▶ **Requirements**:
Return the data below as a JSON array of strings with one string per line, omitting blank lines.

▶ **Extracted material**:
>>>>

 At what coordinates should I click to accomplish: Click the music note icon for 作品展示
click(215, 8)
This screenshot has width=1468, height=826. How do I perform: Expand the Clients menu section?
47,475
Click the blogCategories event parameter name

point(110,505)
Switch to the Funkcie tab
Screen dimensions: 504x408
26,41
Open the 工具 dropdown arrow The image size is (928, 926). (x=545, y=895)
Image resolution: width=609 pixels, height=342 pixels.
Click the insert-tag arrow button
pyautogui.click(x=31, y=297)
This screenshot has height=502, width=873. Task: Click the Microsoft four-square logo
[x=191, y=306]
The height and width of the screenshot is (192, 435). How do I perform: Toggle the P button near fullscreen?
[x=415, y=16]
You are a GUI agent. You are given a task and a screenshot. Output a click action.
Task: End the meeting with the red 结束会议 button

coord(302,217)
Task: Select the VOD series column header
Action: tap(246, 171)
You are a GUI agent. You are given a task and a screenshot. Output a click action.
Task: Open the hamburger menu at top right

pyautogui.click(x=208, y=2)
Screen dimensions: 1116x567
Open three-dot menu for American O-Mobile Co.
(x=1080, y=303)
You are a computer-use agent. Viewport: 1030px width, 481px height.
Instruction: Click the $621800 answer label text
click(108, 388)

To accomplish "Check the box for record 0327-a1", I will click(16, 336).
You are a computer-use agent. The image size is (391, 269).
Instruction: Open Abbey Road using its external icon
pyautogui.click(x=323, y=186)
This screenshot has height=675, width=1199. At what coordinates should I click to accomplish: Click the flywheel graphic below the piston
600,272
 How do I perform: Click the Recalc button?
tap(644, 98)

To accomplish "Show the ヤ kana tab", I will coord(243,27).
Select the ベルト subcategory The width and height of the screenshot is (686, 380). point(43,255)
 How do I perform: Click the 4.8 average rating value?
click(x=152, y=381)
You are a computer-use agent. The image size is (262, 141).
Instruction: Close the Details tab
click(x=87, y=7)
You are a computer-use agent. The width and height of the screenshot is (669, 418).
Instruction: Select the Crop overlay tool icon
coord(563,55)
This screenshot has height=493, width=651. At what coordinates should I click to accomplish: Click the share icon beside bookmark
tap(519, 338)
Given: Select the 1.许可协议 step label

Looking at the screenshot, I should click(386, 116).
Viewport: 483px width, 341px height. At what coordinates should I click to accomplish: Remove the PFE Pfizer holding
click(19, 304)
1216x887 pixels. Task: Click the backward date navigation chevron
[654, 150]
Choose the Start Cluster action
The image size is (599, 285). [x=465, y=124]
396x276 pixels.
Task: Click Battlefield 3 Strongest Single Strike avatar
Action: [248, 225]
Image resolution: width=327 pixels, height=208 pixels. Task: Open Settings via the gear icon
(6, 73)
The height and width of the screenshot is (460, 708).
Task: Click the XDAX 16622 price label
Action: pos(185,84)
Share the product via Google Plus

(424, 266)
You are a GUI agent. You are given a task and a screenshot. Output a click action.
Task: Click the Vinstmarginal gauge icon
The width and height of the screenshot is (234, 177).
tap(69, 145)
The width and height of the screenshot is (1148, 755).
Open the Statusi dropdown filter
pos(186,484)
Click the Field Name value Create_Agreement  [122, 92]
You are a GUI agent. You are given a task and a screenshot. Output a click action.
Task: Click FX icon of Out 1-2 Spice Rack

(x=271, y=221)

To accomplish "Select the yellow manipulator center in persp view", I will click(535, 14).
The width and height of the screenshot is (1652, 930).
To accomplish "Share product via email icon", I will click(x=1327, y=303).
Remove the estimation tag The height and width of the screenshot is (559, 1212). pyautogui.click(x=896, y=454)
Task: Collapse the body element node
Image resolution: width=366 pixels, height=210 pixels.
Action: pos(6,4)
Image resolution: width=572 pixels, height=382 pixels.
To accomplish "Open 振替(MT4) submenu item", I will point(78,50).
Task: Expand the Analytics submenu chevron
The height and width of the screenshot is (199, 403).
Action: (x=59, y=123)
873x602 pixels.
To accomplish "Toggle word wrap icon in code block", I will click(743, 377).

<<<<

▶ **Answer to this problem**:
[
  " At what coordinates should I click to accomplish: Click the music note icon for 作品展示",
  "click(215, 8)",
  "This screenshot has width=1468, height=826. How do I perform: Expand the Clients menu section?",
  "47,475",
  "Click the blogCategories event parameter name",
  "point(110,505)",
  "Switch to the Funkcie tab",
  "Screen dimensions: 504x408",
  "26,41",
  "Open the 工具 dropdown arrow The image size is (928, 926). (x=545, y=895)",
  "Image resolution: width=609 pixels, height=342 pixels.",
  "Click the insert-tag arrow button",
  "pyautogui.click(x=31, y=297)",
  "This screenshot has height=502, width=873. Task: Click the Microsoft four-square logo",
  "[x=191, y=306]",
  "The height and width of the screenshot is (192, 435). How do I perform: Toggle the P button near fullscreen?",
  "[x=415, y=16]",
  "You are a GUI agent. You are given a task and a screenshot. Output a click action.",
  "Task: End the meeting with the red 结束会议 button",
  "coord(302,217)",
  "Task: Select the VOD series column header",
  "Action: tap(246, 171)",
  "You are a GUI agent. You are given a task and a screenshot. Output a click action.",
  "Task: Open the hamburger menu at top right",
  "pyautogui.click(x=208, y=2)",
  "Screen dimensions: 1116x567",
  "Open three-dot menu for American O-Mobile Co.",
  "(x=1080, y=303)",
  "You are a computer-use agent. Viewport: 1030px width, 481px height.",
  "Instruction: Click the $621800 answer label text",
  "click(108, 388)",
  "To accomplish \"Check the box for record 0327-a1\", I will click(16, 336).",
  "You are a computer-use agent. The image size is (391, 269).",
  "Instruction: Open Abbey Road using its external icon",
  "pyautogui.click(x=323, y=186)",
  "This screenshot has height=675, width=1199. At what coordinates should I click to accomplish: Click the flywheel graphic below the piston",
  "600,272",
  " How do I perform: Click the Recalc button?",
  "tap(644, 98)",
  "To accomplish \"Show the ヤ kana tab\", I will coord(243,27).",
  "Select the ベルト subcategory The width and height of the screenshot is (686, 380). point(43,255)",
  " How do I perform: Click the 4.8 average rating value?",
  "click(x=152, y=381)",
  "You are a computer-use agent. The image size is (262, 141).",
  "Instruction: Close the Details tab",
  "click(x=87, y=7)",
  "You are a computer-use agent. The width and height of the screenshot is (669, 418).",
  "Instruction: Select the Crop overlay tool icon",
  "coord(563,55)",
  "This screenshot has height=493, width=651. At what coordinates should I click to accomplish: Click the share icon beside bookmark",
  "tap(519, 338)",
  "Given: Select the 1.许可协议 step label",
  "Looking at the screenshot, I should click(386, 116).",
  "Viewport: 483px width, 341px height. At what coordinates should I click to accomplish: Remove the PFE Pfizer holding",
  "click(19, 304)",
  "1216x887 pixels. Task: Click the backward date navigation chevron",
  "[654, 150]",
  "Choose the Start Cluster action",
  "The image size is (599, 285). [x=465, y=124]",
  "396x276 pixels.",
  "Task: Click Battlefield 3 Strongest Single Strike avatar",
  "Action: [248, 225]",
  "Image resolution: width=327 pixels, height=208 pixels. Task: Open Settings via the gear icon",
  "(6, 73)",
  "The height and width of the screenshot is (460, 708).",
  "Task: Click the XDAX 16622 price label",
  "Action: pos(185,84)",
  "Share the product via Google Plus",
  "(424, 266)",
  "You are a GUI agent. You are given a task and a screenshot. Output a click action.",
  "Task: Click the Vinstmarginal gauge icon",
  "The width and height of the screenshot is (234, 177).",
  "tap(69, 145)",
  "The width and height of the screenshot is (1148, 755).",
  "Open the Statusi dropdown filter",
  "pos(186,484)",
  "Click the Field Name value Create_Agreement  [122, 92]",
  "You are a GUI agent. You are given a task and a screenshot. Output a click action.",
  "Task: Click FX icon of Out 1-2 Spice Rack",
  "(x=271, y=221)",
  "To accomplish \"Select the yellow manipulator center in persp view\", I will click(535, 14).",
  "The width and height of the screenshot is (1652, 930).",
  "To accomplish \"Share product via email icon\", I will click(x=1327, y=303).",
  "Remove the estimation tag The height and width of the screenshot is (559, 1212). pyautogui.click(x=896, y=454)",
  "Task: Collapse the body element node",
  "Image resolution: width=366 pixels, height=210 pixels.",
  "Action: pos(6,4)",
  "Image resolution: width=572 pixels, height=382 pixels.",
  "To accomplish \"Open 振替(MT4) submenu item\", I will point(78,50).",
  "Task: Expand the Analytics submenu chevron",
  "The height and width of the screenshot is (199, 403).",
  "Action: (x=59, y=123)",
  "873x602 pixels.",
  "To accomplish \"Toggle word wrap icon in code block\", I will click(743, 377)."
]